# Why can't i seem to make actualy friends?



## GirlNextDoor003 (Oct 19, 2011)

I just began first year at university and frankly i'm weird as hell. I mean when i meet someone i can seen outgoing and social, i talk and everything, but then i dont talk to that person again. The only actual friend i made has Nothing in common with me, im not trying to be critical but it sucks having someone there and you have nothing to do/talk cause you're polar opposite. And when i make other friends, i'll talk to them but not want anything with them outside of class , i dont know whats wrong with me. I mean no one i meet has anything in common with me. Sometimes i'd rather be alone, i dont mind being along but i still want some kind of friend. Halloween is coming up and i have no one to go out with, except that one girl, the only reason we are friends is cause she has no one else in class, so she always comes to me but i want to make friends i have things in common with.
sorry for the rant, just needed to get this out. 
I mean when someone sees me they'll never guess im this weirdo.
why cant i seem to make/keep friends idk


----------



## sas111 (Oct 20, 2010)

Insecurity vibe? People can sense it from a mile away, at least I think they can.


----------



## GirlNextDoor003 (Oct 19, 2011)

i don't think im insecure, i mean im not overly confident or anything


----------



## albalilian (Oct 16, 2011)

I also started university and I know what you mean. I feel like there's something you have to project to get people to want to talk to you again. Luckily for me there are a few people in my classes that I can talk with and some live in my halls, but I totally want to be on my own sometimes.


----------



## nuncie (May 25, 2009)

The same thing happens with me, I start talking to someone in class but then that's it. It seems like people around me in classes always make connections or end up always together and im like when did this happen where was I? I just dont get it. I really would like to make friends, people tell me that I have to open up, trust people more, and step out of my confort zone but im like how do i do that?


----------



## lesty2 (Oct 22, 2011)

I have the same problem... and I'm in the 2nd year of university now. I don't really know why I can't seem to make friends. I can easily talk to others in my course when waiting for a lecture to start but it just ends there after lecture's over. I don't hang out with others out of school and so I spend a lot of time alone - and sometimes I find that it's enjoyable but I'm not sure if that's because I have just adapted to being alone so often. 
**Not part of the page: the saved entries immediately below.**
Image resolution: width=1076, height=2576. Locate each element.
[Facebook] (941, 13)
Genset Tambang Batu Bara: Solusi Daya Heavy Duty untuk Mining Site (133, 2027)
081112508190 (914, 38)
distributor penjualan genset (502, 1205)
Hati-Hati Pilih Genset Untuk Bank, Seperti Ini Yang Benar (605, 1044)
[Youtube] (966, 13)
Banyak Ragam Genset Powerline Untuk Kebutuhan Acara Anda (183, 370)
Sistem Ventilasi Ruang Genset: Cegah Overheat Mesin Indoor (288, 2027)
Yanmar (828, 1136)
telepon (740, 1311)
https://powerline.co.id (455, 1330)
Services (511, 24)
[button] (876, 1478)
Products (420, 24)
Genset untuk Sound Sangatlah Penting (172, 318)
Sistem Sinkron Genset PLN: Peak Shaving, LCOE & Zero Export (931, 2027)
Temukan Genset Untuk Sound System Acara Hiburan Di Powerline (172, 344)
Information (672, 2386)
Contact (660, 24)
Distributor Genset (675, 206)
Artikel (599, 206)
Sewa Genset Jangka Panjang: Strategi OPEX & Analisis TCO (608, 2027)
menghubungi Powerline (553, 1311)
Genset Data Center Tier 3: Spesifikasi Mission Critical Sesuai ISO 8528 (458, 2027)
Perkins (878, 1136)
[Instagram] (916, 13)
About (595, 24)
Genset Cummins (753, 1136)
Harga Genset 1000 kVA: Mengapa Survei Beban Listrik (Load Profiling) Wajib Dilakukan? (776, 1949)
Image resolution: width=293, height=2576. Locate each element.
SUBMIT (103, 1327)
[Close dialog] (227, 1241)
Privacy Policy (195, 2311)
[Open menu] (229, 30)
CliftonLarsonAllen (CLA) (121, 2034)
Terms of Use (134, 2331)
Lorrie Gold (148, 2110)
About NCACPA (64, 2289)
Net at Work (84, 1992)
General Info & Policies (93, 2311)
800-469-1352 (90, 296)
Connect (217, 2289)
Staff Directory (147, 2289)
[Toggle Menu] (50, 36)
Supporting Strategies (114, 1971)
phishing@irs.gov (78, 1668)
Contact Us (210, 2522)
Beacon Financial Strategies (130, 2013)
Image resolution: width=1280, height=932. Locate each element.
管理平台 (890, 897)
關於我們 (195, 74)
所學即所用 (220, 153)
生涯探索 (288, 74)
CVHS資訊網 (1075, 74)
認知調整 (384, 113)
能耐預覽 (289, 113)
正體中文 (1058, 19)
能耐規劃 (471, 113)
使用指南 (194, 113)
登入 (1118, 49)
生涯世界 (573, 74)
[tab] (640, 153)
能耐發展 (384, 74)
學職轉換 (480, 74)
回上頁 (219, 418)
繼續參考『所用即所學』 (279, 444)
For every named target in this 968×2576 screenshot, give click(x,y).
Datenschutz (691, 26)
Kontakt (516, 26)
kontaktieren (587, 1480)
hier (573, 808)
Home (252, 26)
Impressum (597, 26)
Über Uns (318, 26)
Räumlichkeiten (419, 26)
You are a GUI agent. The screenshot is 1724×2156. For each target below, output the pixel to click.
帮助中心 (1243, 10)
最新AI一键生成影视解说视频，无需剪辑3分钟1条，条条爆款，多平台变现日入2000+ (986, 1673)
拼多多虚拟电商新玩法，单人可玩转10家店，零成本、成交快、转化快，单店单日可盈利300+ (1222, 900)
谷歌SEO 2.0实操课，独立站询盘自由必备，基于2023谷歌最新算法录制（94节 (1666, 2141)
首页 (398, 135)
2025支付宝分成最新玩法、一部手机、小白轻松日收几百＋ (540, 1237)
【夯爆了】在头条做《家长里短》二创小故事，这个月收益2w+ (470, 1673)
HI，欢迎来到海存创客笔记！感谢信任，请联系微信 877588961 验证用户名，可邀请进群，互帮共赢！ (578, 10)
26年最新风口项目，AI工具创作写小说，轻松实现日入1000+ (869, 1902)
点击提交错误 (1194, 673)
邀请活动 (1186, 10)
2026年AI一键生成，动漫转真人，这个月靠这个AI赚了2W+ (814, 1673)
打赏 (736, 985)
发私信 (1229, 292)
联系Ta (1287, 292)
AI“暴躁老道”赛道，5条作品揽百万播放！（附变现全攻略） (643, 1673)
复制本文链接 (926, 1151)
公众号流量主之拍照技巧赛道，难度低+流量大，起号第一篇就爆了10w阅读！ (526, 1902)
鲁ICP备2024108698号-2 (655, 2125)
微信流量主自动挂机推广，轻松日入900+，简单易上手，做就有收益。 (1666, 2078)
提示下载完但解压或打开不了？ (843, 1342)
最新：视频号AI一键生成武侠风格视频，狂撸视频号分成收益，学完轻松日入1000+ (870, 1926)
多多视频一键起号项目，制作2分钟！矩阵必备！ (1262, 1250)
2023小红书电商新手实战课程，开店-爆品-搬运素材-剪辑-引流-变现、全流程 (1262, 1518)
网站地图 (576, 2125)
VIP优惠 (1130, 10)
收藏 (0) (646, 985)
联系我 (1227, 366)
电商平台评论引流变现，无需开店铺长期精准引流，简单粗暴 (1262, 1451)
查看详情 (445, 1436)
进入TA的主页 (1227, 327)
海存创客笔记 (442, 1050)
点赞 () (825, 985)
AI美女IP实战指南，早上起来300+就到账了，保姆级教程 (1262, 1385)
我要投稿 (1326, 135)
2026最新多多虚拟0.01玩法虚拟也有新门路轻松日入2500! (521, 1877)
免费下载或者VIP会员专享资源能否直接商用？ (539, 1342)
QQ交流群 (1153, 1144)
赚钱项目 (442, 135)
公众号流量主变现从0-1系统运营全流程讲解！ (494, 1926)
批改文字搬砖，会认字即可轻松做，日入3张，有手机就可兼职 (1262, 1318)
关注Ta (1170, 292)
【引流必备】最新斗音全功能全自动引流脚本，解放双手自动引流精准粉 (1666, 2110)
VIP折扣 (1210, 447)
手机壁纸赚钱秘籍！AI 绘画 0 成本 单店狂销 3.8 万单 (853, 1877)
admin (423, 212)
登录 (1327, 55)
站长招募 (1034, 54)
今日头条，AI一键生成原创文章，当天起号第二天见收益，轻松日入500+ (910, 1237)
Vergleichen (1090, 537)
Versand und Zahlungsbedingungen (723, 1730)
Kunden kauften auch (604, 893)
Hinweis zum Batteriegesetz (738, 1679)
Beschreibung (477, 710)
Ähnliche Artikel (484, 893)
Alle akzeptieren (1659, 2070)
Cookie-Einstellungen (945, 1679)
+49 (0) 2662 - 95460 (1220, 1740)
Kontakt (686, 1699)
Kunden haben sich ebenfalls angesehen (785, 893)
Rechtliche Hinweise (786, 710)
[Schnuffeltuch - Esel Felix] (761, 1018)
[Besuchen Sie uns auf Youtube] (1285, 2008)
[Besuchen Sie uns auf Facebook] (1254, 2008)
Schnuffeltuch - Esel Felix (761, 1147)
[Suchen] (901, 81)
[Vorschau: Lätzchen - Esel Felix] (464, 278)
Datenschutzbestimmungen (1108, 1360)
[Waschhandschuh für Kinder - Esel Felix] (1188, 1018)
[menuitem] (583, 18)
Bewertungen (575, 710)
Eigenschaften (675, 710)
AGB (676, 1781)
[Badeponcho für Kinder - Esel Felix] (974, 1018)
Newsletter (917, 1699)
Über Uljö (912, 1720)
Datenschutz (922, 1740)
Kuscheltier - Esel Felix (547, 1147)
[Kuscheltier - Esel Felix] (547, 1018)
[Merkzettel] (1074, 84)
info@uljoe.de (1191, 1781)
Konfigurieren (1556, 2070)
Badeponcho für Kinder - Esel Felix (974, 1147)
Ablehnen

I do not drink and smoke and the culture here is to mostly go out to the bars / clubs to drink. I've given those a go too but I really dislike going to such places so I guess it does make it hard to hang out with people too. I don't know anymore.


----------



## DJ21 (Nov 18, 2011)

I have that problem too. I've talked to people before or during classes but it never seems to go beyond that. I might talk to someone during class consistently for most of the semester, but once that class is over I never really see them or hang out with them again.


----------